The project’s keystone will be a comprehensive, full-length history of the state to be written by Stephen Harrigan, the award-winning New York Times bestselling author and faculty member at UT’s Mitchener Center for Writers. Harrigan’s book is scheduled to publish in 2017.

Harrigan has already written a number of highly regarded works about Texas, including The Gates of the Alamo, a sweeping historical novel that dramatizes one of Texas’ most famous events, and Remember Ben Clayton, which explores art, family life and violence in the first decade of 20th-century Texas.

“My goal is to make the events of the modern history of Texas—the Kennedy assassination, the moon landing, the collapse of Enron—as compelling to read about as the siege of the Alamo or the Comanche wars,” Harrigan said in a statement.

The authors contracted to write the 15 remaining books of the Bookshelf series are similarly accomplished.

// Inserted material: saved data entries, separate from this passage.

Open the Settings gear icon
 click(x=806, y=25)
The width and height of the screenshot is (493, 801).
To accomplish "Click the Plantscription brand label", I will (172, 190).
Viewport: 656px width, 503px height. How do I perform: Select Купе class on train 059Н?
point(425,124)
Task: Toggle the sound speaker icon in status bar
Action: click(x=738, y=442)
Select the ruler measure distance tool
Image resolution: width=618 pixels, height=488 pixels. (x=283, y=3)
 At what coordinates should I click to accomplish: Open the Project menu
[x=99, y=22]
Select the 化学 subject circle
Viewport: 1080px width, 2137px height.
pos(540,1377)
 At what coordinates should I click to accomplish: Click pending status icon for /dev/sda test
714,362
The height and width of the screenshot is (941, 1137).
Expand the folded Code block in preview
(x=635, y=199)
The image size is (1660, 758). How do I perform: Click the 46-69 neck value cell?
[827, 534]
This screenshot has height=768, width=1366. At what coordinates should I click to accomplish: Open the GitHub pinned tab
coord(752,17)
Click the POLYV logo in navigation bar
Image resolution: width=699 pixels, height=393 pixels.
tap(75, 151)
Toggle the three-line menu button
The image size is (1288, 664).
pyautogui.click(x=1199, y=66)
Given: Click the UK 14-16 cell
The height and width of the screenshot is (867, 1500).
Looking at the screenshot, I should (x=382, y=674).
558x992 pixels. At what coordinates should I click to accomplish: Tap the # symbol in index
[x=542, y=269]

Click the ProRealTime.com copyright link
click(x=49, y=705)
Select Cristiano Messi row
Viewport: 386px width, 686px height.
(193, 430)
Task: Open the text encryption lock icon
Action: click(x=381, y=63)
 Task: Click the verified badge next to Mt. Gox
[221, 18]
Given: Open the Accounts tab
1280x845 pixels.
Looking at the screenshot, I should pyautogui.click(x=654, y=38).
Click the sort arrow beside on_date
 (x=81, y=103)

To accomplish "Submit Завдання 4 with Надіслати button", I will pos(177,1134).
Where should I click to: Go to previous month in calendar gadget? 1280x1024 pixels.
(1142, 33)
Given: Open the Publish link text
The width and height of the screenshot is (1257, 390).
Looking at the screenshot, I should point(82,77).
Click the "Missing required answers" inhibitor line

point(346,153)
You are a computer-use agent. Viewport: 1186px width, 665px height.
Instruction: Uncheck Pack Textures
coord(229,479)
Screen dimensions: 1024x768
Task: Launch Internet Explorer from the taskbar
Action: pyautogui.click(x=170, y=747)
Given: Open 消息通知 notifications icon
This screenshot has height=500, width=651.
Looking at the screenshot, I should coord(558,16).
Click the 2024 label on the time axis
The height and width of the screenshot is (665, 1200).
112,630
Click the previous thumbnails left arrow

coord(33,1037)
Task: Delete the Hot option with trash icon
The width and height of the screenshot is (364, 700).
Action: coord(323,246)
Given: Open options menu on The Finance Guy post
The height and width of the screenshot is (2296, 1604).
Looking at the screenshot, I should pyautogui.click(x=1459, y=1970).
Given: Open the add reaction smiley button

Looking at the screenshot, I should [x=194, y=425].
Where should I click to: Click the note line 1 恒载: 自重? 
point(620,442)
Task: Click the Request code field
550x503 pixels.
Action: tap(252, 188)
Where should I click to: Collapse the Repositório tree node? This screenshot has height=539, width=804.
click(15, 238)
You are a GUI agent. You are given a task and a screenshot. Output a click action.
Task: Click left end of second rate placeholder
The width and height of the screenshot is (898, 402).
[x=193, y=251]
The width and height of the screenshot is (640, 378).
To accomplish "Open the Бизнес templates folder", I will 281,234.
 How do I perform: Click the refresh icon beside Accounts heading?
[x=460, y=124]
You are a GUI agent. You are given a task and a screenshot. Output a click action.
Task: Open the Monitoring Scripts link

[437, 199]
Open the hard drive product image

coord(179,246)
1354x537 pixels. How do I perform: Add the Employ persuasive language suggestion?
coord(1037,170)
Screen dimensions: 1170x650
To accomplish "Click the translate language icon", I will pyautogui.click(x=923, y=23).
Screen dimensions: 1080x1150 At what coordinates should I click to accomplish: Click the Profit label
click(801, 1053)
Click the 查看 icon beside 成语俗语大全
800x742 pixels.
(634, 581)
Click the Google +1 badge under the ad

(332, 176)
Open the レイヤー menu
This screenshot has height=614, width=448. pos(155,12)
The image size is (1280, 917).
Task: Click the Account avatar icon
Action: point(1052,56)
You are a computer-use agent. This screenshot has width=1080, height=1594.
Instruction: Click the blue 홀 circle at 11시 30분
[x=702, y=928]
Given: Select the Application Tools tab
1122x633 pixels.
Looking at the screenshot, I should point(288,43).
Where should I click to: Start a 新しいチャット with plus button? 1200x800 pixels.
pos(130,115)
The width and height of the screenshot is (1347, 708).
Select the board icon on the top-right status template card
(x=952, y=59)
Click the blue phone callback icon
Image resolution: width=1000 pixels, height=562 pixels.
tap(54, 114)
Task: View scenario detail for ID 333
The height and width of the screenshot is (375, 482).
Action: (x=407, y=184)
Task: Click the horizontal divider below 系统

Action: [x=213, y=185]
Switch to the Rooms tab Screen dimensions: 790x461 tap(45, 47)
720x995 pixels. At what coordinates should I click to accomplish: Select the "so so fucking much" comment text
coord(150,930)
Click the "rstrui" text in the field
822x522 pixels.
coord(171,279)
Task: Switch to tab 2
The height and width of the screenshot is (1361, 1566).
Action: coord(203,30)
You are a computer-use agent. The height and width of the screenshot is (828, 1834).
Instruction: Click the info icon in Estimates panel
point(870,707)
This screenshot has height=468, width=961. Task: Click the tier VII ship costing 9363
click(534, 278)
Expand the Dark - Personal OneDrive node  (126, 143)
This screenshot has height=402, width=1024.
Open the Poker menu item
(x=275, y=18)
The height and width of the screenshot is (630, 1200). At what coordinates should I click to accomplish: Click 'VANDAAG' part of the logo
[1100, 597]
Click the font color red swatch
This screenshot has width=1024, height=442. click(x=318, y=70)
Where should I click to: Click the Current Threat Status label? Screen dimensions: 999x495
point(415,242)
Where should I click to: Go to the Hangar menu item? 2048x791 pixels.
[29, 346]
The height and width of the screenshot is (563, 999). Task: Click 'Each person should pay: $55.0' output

Cecilia Ballí, a professor at UT’s Department of Anthropology and a contributor to Harper’s and Texas Monthly, will write about the Texas borderlands. Shirley Thompson, associate director of UT’s John L. Warfield Center for African and African American Studies, will write about the African-American experience in Texas. UT journalism professor (and Observer columnist) Bill Minutaglio will pen a book about Texas politics and business.

Additional books on the Tejana and Tejano experiences in Texas, sports, art, photography, architecture, food and other cultural topics will be written by distinguished UT faculty. The project will also eventually include an interactive website featuring author interviews and supplementary materials, as well as public events presented in conjunction with the Blanton Museum, the Harry Ransom Center and the Dolph Briscoe Center for American History.